## WHAT YOU SHOULD DO
Could you filter the listing for lines with the word "each" and return them?

## EXTRACTED INFORMATION
============

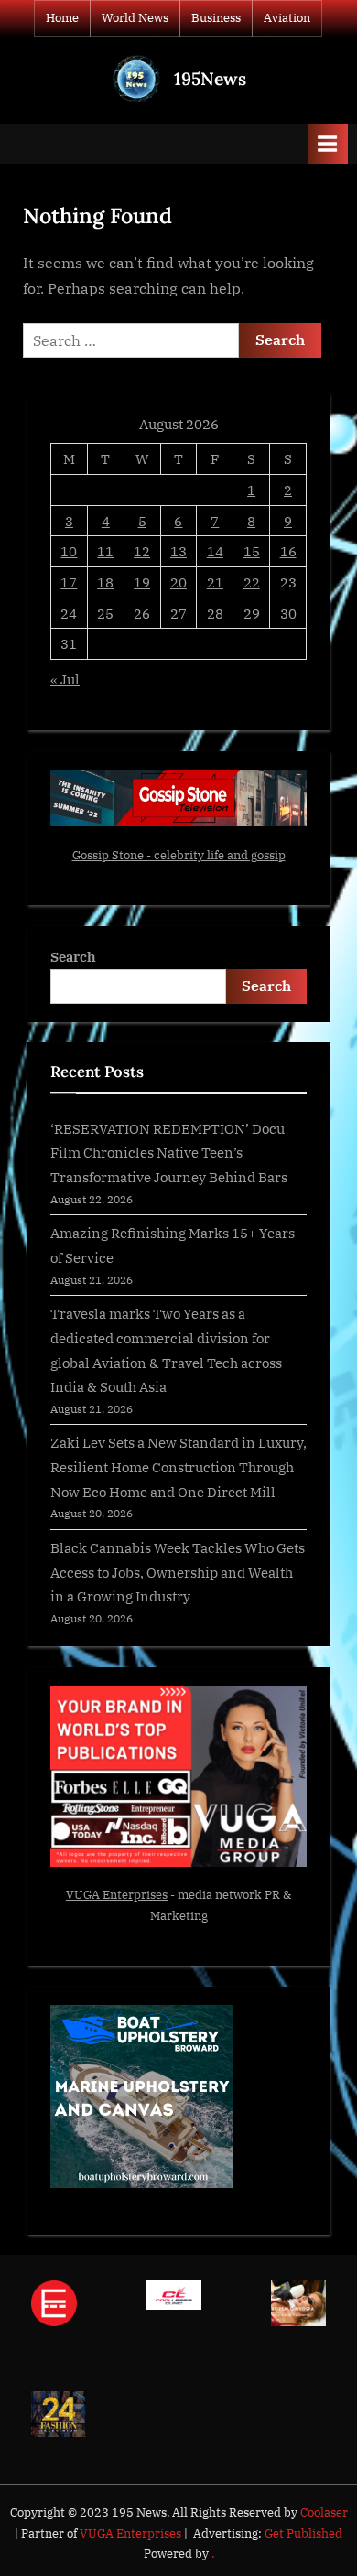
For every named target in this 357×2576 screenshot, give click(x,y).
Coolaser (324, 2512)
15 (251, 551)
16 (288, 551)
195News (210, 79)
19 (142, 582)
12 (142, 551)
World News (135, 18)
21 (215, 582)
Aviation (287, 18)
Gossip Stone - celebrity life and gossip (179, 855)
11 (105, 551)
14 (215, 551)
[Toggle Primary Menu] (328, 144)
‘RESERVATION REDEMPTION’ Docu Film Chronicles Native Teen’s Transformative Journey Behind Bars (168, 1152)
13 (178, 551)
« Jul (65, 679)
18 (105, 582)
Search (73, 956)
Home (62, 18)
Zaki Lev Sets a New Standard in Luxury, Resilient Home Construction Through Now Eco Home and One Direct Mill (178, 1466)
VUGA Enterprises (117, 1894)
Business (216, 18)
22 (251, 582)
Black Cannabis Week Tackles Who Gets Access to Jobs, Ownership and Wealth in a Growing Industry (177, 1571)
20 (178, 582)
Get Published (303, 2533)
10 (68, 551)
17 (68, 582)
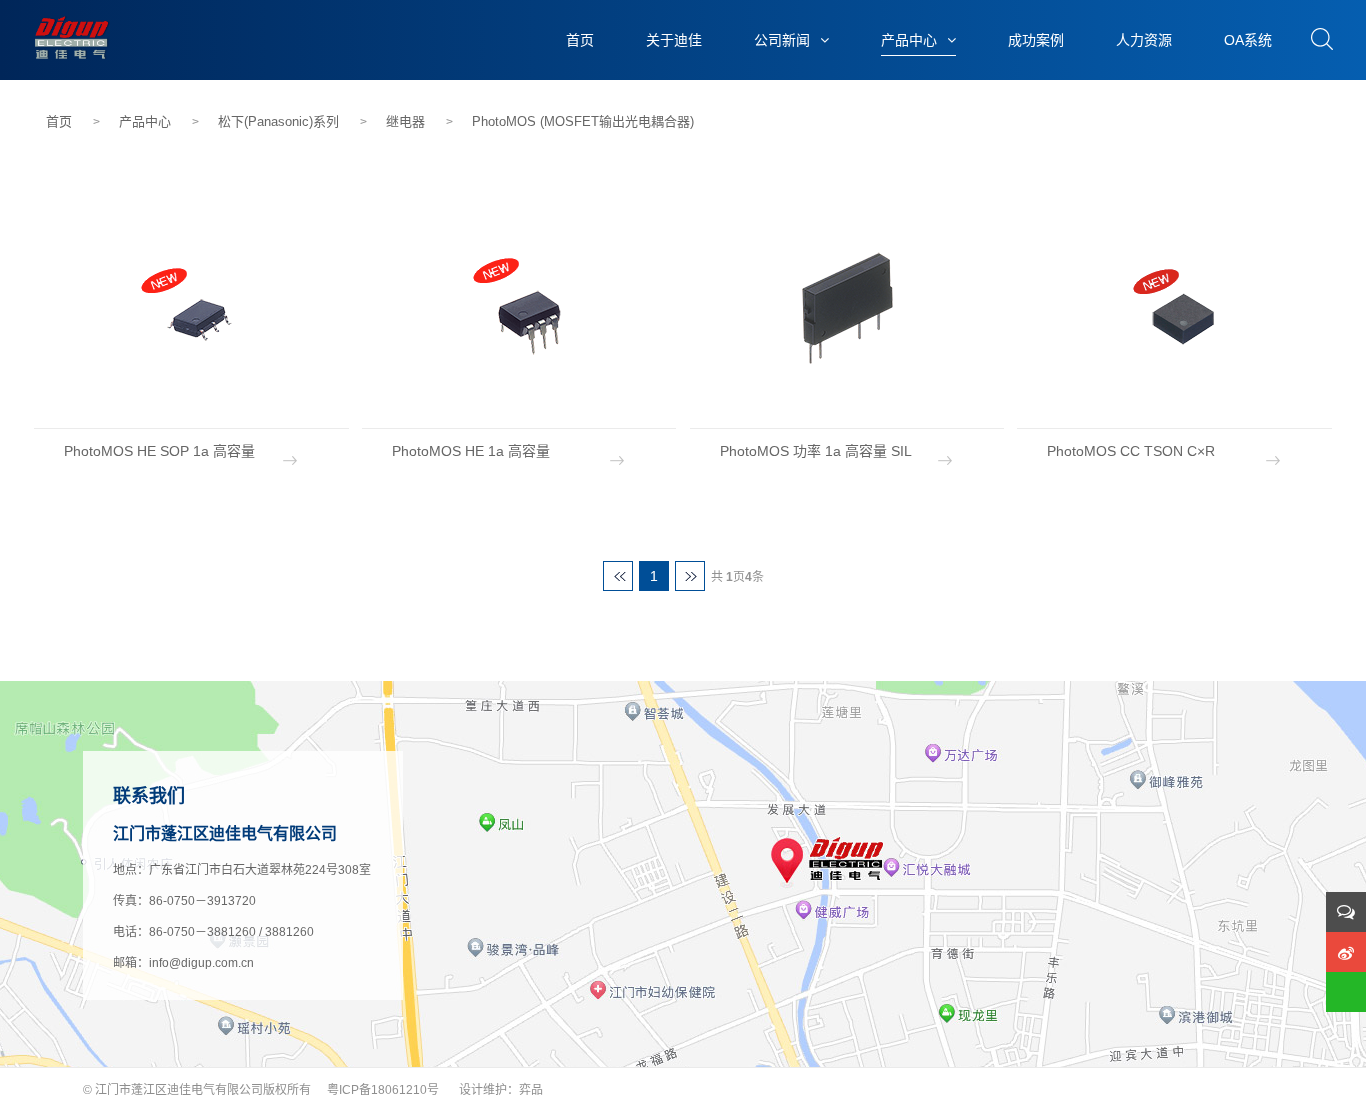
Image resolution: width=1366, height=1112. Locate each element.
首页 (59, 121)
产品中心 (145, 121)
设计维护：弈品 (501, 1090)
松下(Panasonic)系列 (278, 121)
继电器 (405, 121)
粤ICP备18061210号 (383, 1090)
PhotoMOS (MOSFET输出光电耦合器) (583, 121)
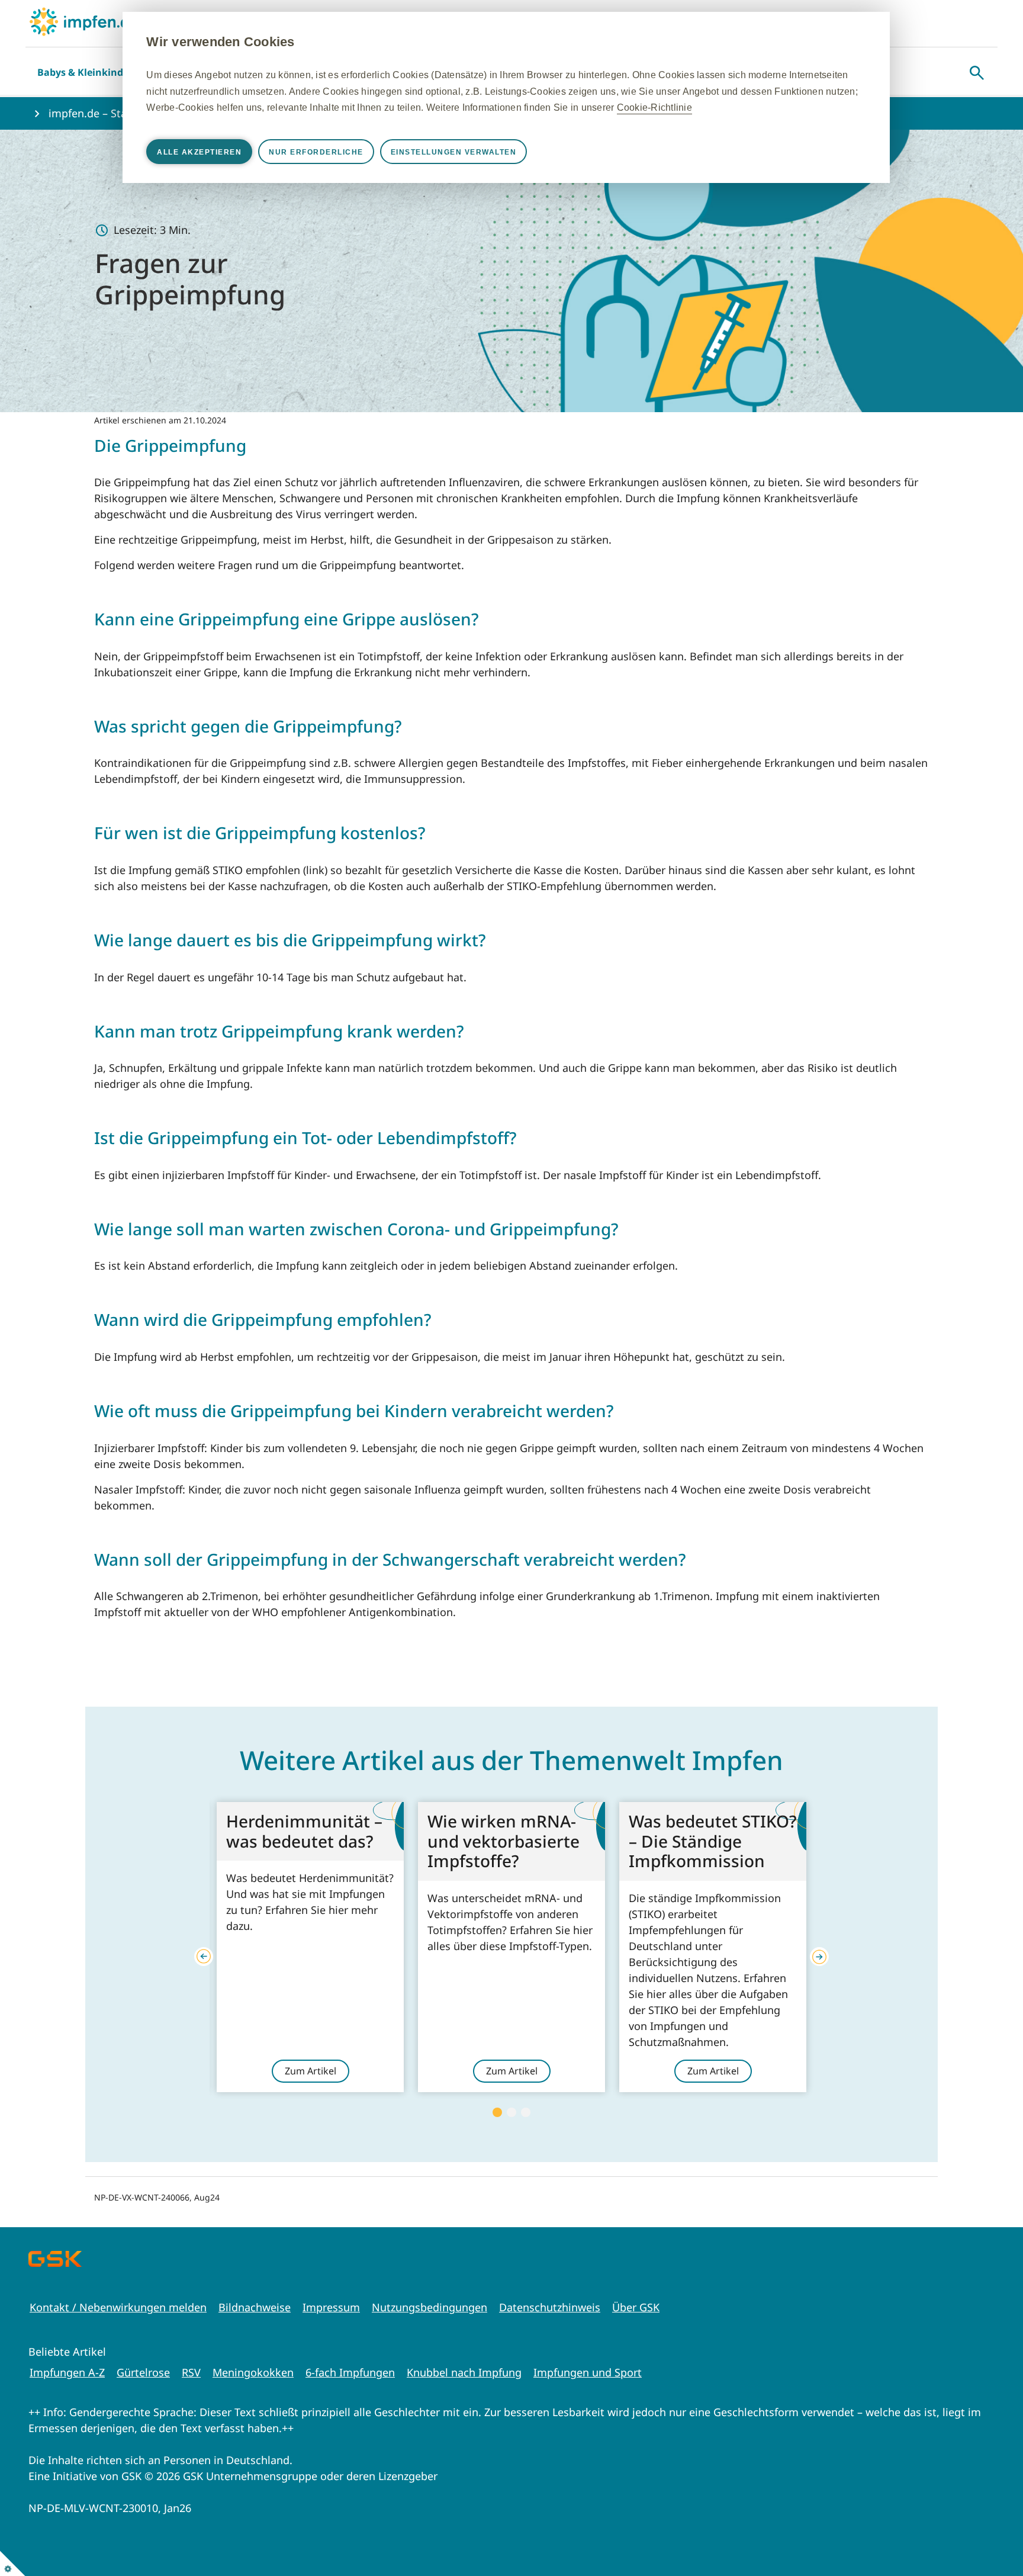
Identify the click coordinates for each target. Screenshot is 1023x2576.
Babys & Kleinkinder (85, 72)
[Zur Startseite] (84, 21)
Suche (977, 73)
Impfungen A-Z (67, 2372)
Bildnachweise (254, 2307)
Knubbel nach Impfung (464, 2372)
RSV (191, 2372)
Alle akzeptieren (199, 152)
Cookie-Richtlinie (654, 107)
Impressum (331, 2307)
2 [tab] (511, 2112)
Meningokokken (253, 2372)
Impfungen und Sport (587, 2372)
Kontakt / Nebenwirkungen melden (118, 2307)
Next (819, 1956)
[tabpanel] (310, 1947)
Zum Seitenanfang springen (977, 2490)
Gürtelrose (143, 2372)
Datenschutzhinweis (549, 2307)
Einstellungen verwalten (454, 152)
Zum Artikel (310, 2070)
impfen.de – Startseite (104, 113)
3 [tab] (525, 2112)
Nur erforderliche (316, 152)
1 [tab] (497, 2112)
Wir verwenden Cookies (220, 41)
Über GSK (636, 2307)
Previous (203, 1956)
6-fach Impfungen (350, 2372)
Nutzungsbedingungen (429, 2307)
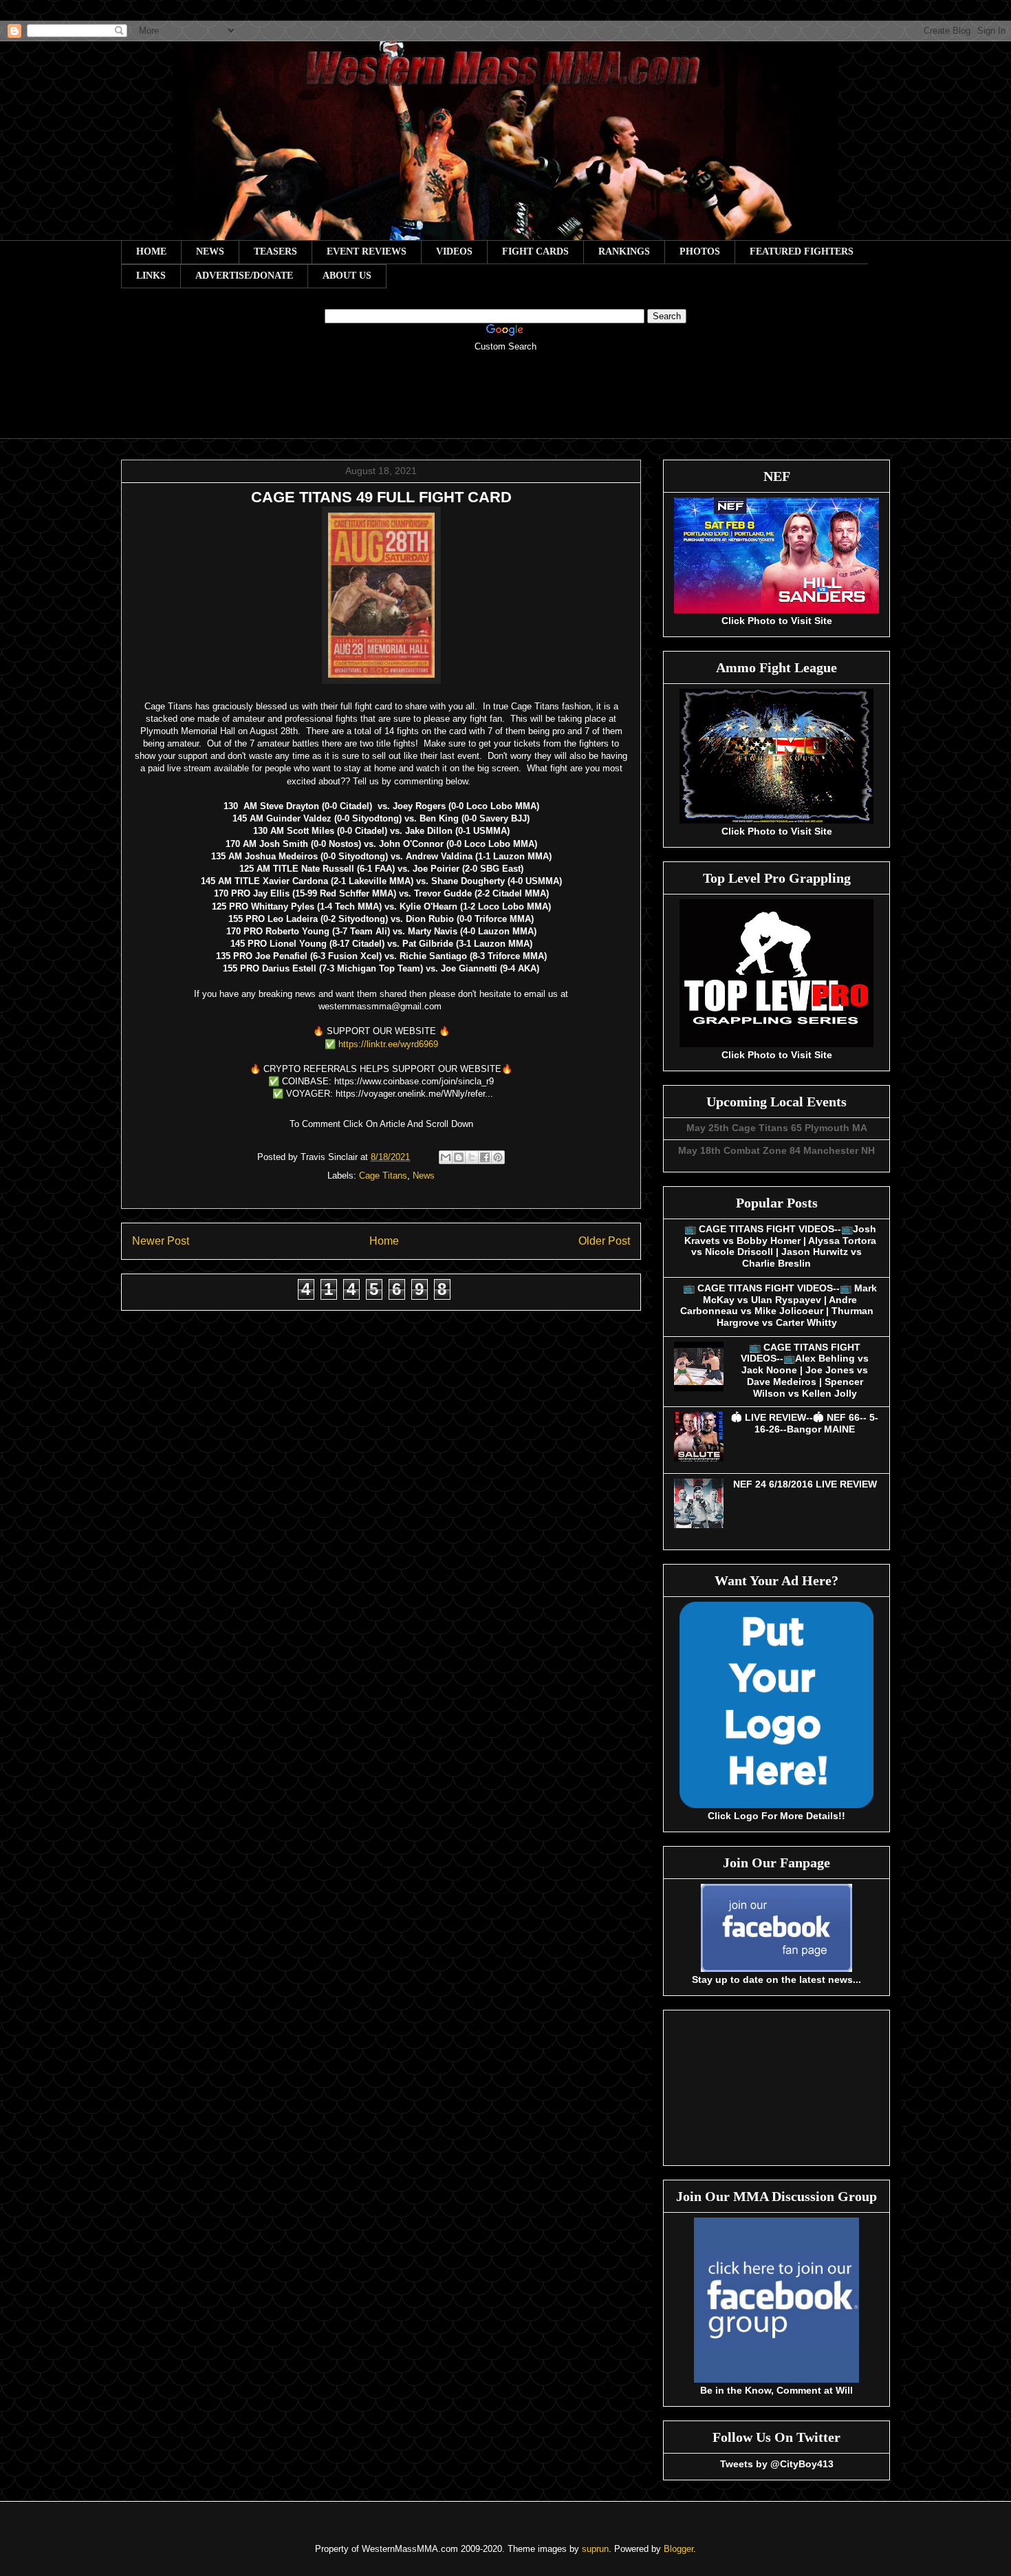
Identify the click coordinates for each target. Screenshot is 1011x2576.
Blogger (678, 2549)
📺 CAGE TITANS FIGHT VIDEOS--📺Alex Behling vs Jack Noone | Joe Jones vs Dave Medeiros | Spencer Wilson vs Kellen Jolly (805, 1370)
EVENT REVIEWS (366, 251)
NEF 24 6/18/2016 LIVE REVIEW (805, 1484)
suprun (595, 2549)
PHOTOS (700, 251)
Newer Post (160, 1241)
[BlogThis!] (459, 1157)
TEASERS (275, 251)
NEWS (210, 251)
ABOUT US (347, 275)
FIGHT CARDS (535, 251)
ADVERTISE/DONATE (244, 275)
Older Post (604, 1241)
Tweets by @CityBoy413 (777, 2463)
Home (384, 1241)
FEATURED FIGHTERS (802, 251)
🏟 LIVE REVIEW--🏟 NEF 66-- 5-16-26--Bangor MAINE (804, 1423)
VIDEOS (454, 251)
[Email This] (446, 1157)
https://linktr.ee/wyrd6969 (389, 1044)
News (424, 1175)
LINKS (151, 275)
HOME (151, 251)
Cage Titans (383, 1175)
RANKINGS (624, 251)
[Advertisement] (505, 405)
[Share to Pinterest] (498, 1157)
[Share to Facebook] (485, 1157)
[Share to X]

============

## ANSWER SPACE
Image resolution: width=1366, height=1112. Locate each element.
Identify the click coordinates for each target. Screenshot is 1023x2576.
Identify the click coordinates for each target. Screenshot is 1011x2576.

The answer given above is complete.